User Review( votes)
AI IN REAL WORLD- Back in 2016, Google’s AI team have burdened themselves with tackling one of the fastest-growing illnesses of our time — diabetic eye diseases. Diabetic retinopathy (DR) — an eye condition, currently affects people with diabetes and is the fastest-growing cause of blindness, with nearly 415 million diabetic patients at risk worldwide.
Google’s researchers have developed a deep learning algorithm that can interpret signs of DR in retinal photographs, potentially helping doctors screen more patients, especially in communities where the resources are limited.
This deep learning algorithm showed great promise with results that are on par with ophthalmologists.
After three years of thorough testing and tweaking the model, a team of researchers have decided to put their model into practice. For this, they have chosen Thailand, where there are only about 1,400 eye doctors for approximately five million diabetics.
How Did It Go
Google AI, in partnership with the Ministry of Public Health in Thailand, conducted field research in clinics across the provinces of Pathum Thani and Chiang Mai for over a period of eight months.

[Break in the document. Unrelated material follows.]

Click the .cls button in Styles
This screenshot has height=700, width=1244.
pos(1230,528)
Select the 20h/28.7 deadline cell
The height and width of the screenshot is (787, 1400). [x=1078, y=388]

During this period, the researchers made regular visits to 11 clinics, observed how the nurses of those clinics handled eye screenings and interviewed them to have a deeper understanding of the process. In the course of their trials, they found significant fundamental issues in the way the deep learning systems were deployed. Though the model was improved regularly, the challenges came from factors external to the model.
For instance, some images captured in screening might have issues like blurs or dark areas. An AI system might conservatively call some of these images “ungradable” because the issues might obscure critical anatomical features that are required to provide a definitive result. For clinicians, the gradability of an image may vary depending on one’s own clinical set-up or experience.
The system’s high standards for image quality is at odds with the consistency and quality of images that the nurses were routinely capturing under the constraints of the clinic.